§ WHAT THE TASK ASKS: Could you copy the entries from the line containing "Open View our" through the line containing "[614, 1177]", substituting "setup" for "troubleshooting" and changing nothing else? Leave the pictures out.
— START EXERCISE INPUT —
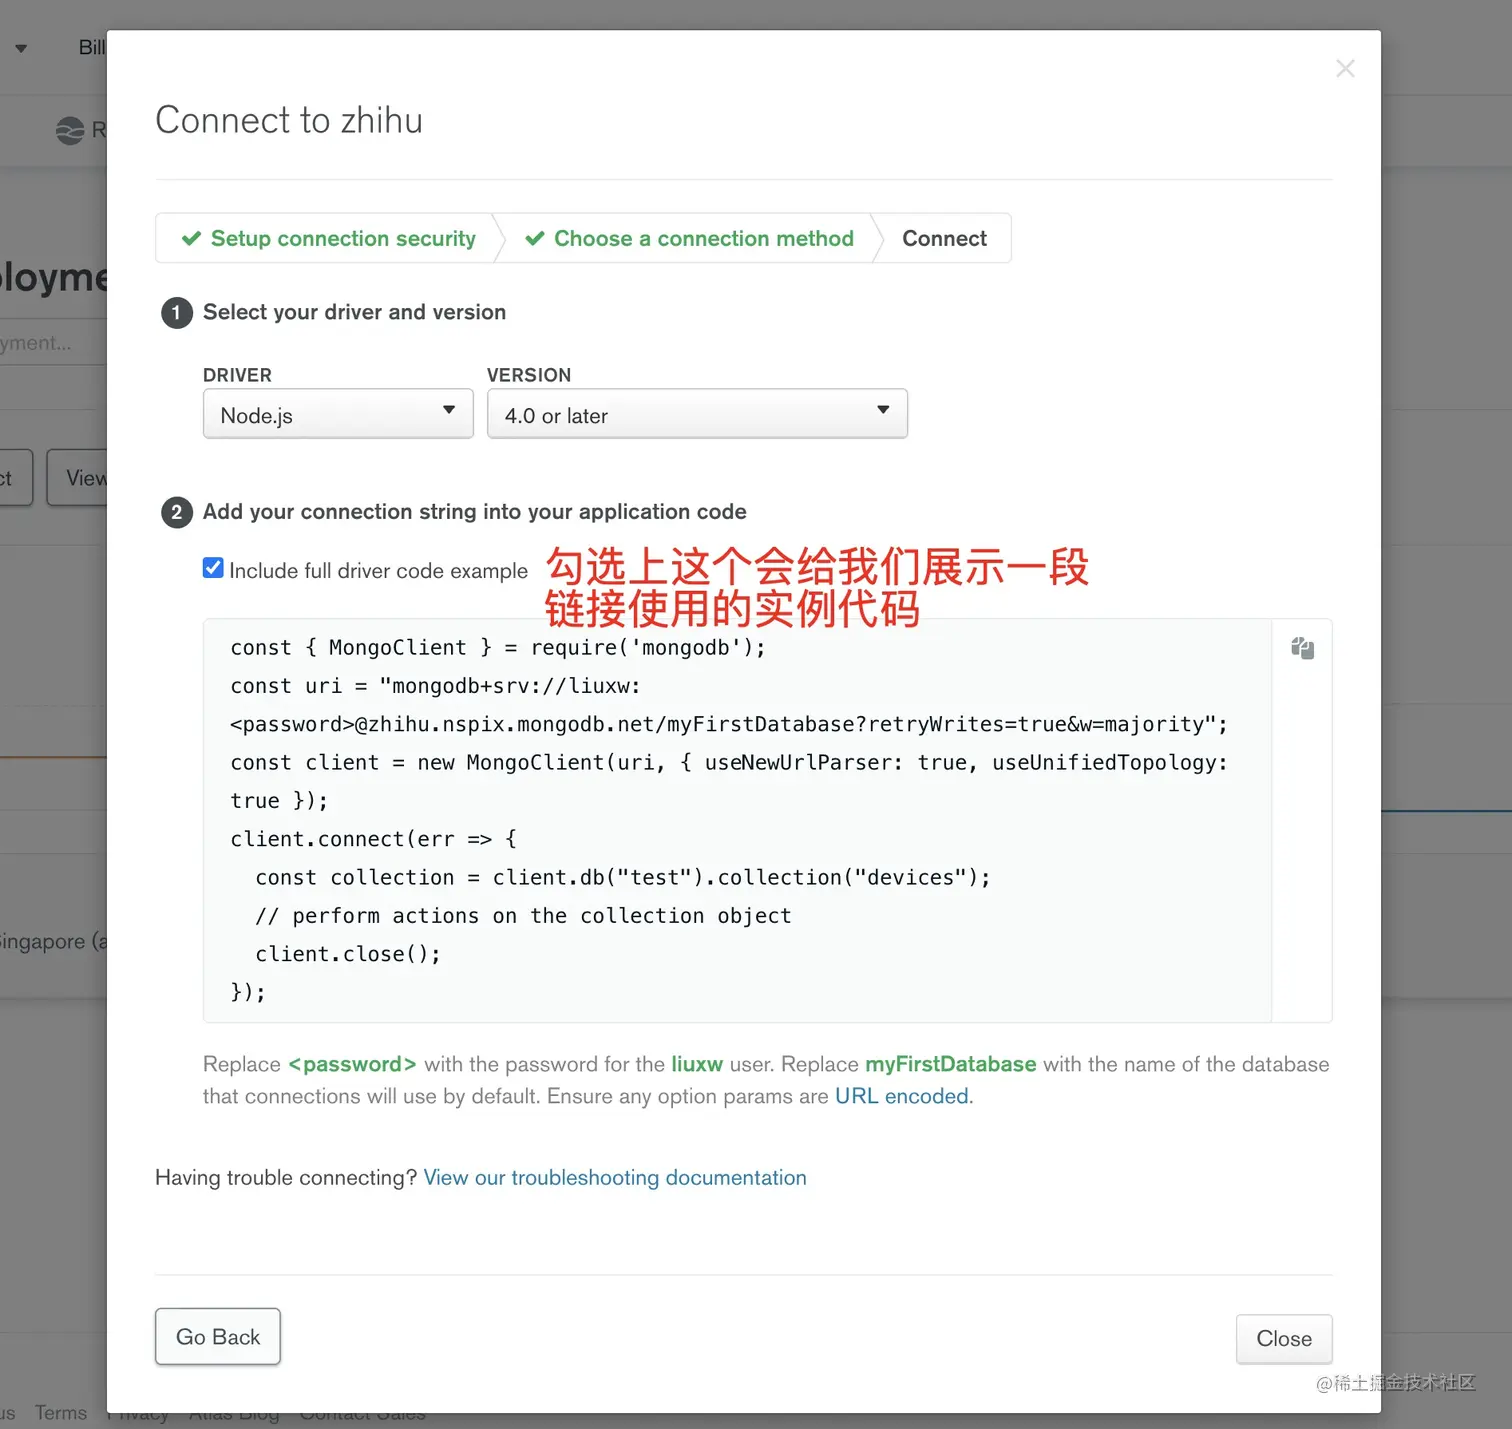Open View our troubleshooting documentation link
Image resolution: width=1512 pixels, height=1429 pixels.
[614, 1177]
— END EXERCISE INPUT —
— START EXERCISE INPUT —
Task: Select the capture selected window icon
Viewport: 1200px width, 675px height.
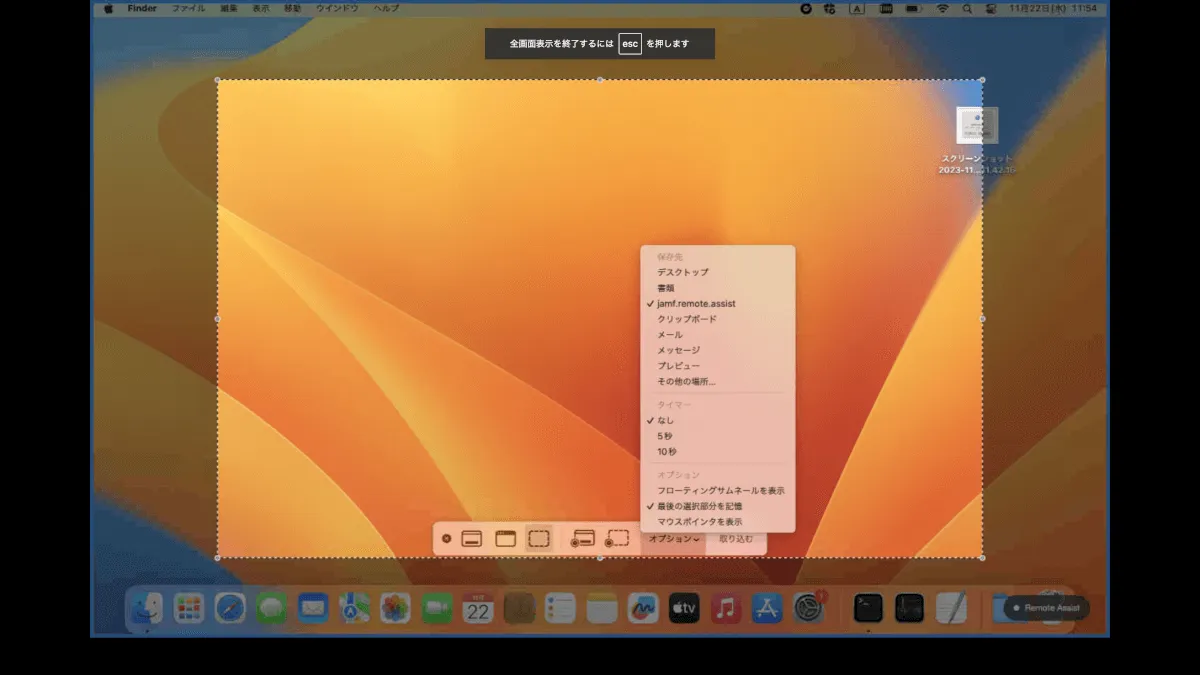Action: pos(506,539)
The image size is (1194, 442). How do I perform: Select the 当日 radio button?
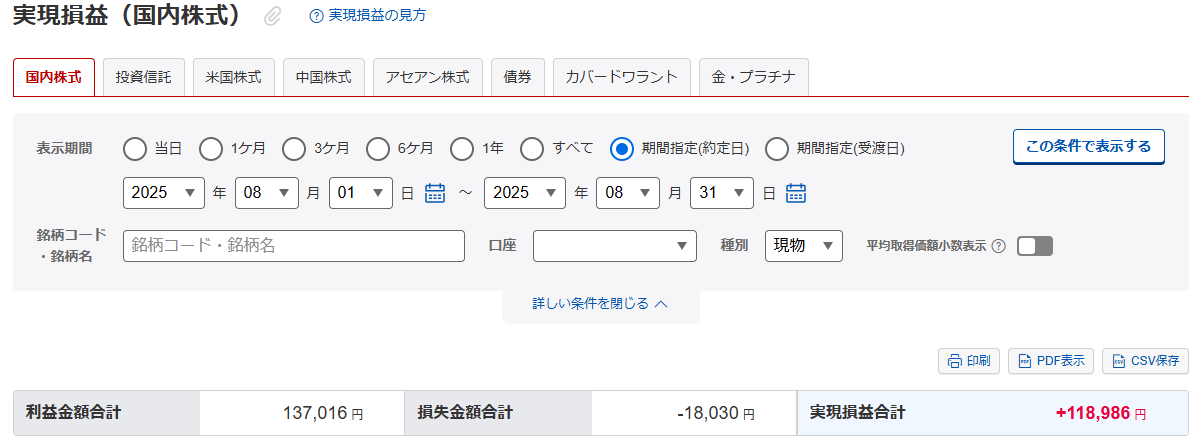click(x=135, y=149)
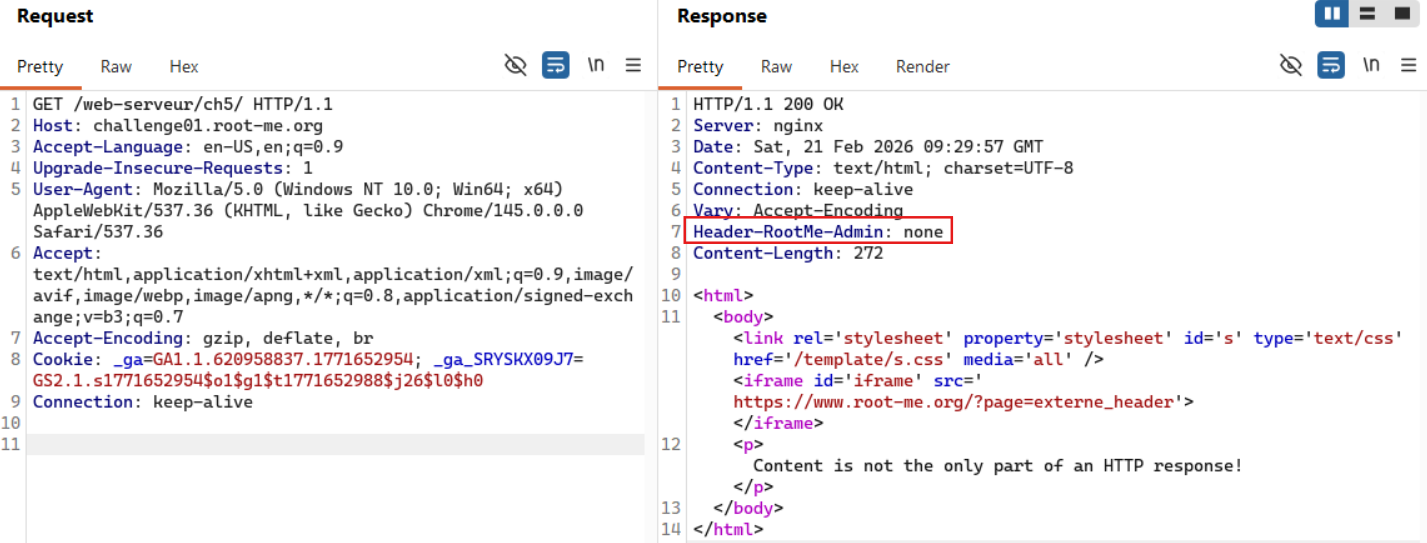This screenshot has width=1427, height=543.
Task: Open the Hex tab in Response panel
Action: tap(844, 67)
— END EXERCISE INPUT —
§ RESULT OF THE TASK:
Open View our setup documentation link
Image resolution: width=1512 pixels, height=1429 pixels.
[614, 1177]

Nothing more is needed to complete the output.